**YOUR INSTRUCTIONS**
Please repeat all of the records, keeping every word unchanged.

**EXERCISE MATERIAL**
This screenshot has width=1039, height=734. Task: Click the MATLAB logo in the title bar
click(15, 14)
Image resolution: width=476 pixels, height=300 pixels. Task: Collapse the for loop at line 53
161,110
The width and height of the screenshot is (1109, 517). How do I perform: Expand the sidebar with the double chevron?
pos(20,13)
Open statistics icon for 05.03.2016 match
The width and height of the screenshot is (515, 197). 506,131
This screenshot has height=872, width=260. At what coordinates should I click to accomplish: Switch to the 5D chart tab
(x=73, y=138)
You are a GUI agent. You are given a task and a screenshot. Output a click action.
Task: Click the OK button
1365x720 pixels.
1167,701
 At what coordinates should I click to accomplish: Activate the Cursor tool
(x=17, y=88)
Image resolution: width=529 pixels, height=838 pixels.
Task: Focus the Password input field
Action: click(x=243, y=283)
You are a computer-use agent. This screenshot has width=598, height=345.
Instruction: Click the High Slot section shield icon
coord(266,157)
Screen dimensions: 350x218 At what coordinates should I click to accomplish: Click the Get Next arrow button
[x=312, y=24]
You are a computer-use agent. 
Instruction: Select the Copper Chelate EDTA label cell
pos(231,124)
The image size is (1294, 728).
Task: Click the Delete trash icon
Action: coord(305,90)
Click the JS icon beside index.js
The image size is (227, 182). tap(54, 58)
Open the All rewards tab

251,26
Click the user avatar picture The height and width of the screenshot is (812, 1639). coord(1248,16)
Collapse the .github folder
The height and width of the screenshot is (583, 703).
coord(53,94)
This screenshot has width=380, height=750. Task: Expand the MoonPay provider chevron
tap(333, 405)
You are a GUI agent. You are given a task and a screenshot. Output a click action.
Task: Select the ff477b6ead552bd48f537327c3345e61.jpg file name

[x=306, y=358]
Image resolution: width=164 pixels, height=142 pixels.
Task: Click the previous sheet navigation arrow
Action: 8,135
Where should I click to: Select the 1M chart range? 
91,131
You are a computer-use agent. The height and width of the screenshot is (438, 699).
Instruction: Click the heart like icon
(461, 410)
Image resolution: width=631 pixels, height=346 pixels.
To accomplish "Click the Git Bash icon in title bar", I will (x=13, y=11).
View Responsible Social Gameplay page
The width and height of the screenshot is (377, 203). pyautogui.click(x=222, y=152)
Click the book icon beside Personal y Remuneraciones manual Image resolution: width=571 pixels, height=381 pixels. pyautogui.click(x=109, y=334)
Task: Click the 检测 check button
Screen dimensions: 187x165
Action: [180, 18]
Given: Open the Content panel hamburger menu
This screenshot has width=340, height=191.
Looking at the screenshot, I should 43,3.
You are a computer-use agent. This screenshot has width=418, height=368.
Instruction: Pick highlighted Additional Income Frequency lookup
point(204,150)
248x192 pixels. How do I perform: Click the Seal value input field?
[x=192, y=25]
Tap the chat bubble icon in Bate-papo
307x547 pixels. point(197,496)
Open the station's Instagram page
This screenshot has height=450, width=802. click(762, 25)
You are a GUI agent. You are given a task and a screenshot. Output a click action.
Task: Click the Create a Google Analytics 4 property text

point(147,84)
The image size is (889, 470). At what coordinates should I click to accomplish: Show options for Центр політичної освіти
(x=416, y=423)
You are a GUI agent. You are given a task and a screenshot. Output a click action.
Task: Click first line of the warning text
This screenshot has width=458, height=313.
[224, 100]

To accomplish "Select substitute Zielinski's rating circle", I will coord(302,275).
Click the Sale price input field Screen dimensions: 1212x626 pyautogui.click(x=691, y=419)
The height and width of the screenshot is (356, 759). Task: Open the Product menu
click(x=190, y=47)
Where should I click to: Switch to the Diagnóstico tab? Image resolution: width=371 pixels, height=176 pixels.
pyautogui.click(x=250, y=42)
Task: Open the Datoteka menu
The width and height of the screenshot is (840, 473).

**RESPONSE BELOW**
This screenshot has width=1039, height=734. Task: Click the MATLAB logo in the title bar
click(15, 14)
Image resolution: width=476 pixels, height=300 pixels. Task: Collapse the for loop at line 53
161,110
The width and height of the screenshot is (1109, 517). How do I perform: Expand the sidebar with the double chevron?
pos(20,13)
Open statistics icon for 05.03.2016 match
The width and height of the screenshot is (515, 197). 506,131
This screenshot has height=872, width=260. At what coordinates should I click to accomplish: Switch to the 5D chart tab
(x=73, y=138)
You are a GUI agent. You are given a task and a screenshot. Output a click action.
Task: Click the OK button
1365x720 pixels.
1167,701
 At what coordinates should I click to accomplish: Activate the Cursor tool
(x=17, y=88)
Image resolution: width=529 pixels, height=838 pixels.
Task: Focus the Password input field
Action: click(x=243, y=283)
You are a computer-use agent. This screenshot has width=598, height=345.
Instruction: Click the High Slot section shield icon
coord(266,157)
Screen dimensions: 350x218 At what coordinates should I click to accomplish: Click the Get Next arrow button
[x=312, y=24]
You are a computer-use agent. 
Instruction: Select the Copper Chelate EDTA label cell
pos(231,124)
The image size is (1294, 728).
Task: Click the Delete trash icon
Action: coord(305,90)
Click the JS icon beside index.js
The image size is (227, 182). tap(54, 58)
Open the All rewards tab

251,26
Click the user avatar picture The height and width of the screenshot is (812, 1639). coord(1248,16)
Collapse the .github folder
The height and width of the screenshot is (583, 703).
coord(53,94)
This screenshot has width=380, height=750. Task: Expand the MoonPay provider chevron
tap(333, 405)
You are a GUI agent. You are given a task and a screenshot. Output a click action.
Task: Select the ff477b6ead552bd48f537327c3345e61.jpg file name

[x=306, y=358]
Image resolution: width=164 pixels, height=142 pixels.
Task: Click the previous sheet navigation arrow
Action: 8,135
Where should I click to: Select the 1M chart range? 
91,131
You are a computer-use agent. The height and width of the screenshot is (438, 699).
Instruction: Click the heart like icon
(461, 410)
Image resolution: width=631 pixels, height=346 pixels.
To accomplish "Click the Git Bash icon in title bar", I will (x=13, y=11).
View Responsible Social Gameplay page
The width and height of the screenshot is (377, 203). pyautogui.click(x=222, y=152)
Click the book icon beside Personal y Remuneraciones manual Image resolution: width=571 pixels, height=381 pixels. pyautogui.click(x=109, y=334)
Task: Click the 检测 check button
Screen dimensions: 187x165
Action: [180, 18]
Given: Open the Content panel hamburger menu
This screenshot has width=340, height=191.
Looking at the screenshot, I should 43,3.
You are a computer-use agent. This screenshot has width=418, height=368.
Instruction: Pick highlighted Additional Income Frequency lookup
point(204,150)
248x192 pixels. How do I perform: Click the Seal value input field?
[x=192, y=25]
Tap the chat bubble icon in Bate-papo
307x547 pixels. point(197,496)
Open the station's Instagram page
This screenshot has height=450, width=802. click(762, 25)
You are a GUI agent. You are given a task and a screenshot. Output a click action.
Task: Click the Create a Google Analytics 4 property text

point(147,84)
The image size is (889, 470). At what coordinates should I click to accomplish: Show options for Центр політичної освіти
(x=416, y=423)
You are a GUI agent. You are given a task and a screenshot. Output a click action.
Task: Click first line of the warning text
This screenshot has width=458, height=313.
[224, 100]

To accomplish "Select substitute Zielinski's rating circle", I will coord(302,275).
Click the Sale price input field Screen dimensions: 1212x626 pyautogui.click(x=691, y=419)
The height and width of the screenshot is (356, 759). Task: Open the Product menu
click(x=190, y=47)
Where should I click to: Switch to the Diagnóstico tab? Image resolution: width=371 pixels, height=176 pixels.
pyautogui.click(x=250, y=42)
Task: Open the Datoteka menu
The width and height of the screenshot is (840, 473).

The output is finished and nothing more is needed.